**Stated problem:**
Substitute "search" for "magnifying glass" in the listing lines starting with the line that contains "Viewport: 1236px width, 695px" and going on through the line that contains "click(x=1118, y=263)". Give back only those lines, with everything else in them unchanged.

■ ■ ■ ■ ■

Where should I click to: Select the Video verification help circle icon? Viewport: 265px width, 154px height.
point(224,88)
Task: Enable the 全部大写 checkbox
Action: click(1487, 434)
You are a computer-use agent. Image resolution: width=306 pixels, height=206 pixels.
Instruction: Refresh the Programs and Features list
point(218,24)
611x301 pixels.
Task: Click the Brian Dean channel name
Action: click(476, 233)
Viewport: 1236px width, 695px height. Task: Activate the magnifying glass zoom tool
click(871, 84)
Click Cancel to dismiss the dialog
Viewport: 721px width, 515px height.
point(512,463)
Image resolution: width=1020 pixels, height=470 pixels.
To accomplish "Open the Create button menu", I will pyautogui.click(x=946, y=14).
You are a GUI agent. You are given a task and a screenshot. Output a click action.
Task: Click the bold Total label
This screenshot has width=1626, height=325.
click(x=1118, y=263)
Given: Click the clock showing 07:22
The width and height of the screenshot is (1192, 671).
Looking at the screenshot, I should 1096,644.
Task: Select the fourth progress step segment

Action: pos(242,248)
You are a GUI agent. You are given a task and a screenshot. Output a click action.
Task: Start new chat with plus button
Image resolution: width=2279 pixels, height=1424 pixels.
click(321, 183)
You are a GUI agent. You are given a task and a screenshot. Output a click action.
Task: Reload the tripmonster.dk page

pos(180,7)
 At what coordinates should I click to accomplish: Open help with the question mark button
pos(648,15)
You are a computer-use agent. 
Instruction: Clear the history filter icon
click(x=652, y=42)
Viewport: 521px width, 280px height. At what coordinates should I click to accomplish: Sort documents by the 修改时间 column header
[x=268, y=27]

■ ■ ■ ■ ■

**Response to this exercise:**
Viewport: 1236px width, 695px height. Task: Activate the search zoom tool
click(871, 84)
Click Cancel to dismiss the dialog
Viewport: 721px width, 515px height.
point(512,463)
Image resolution: width=1020 pixels, height=470 pixels.
To accomplish "Open the Create button menu", I will pyautogui.click(x=946, y=14).
You are a GUI agent. You are given a task and a screenshot. Output a click action.
Task: Click the bold Total label
This screenshot has width=1626, height=325.
click(x=1118, y=263)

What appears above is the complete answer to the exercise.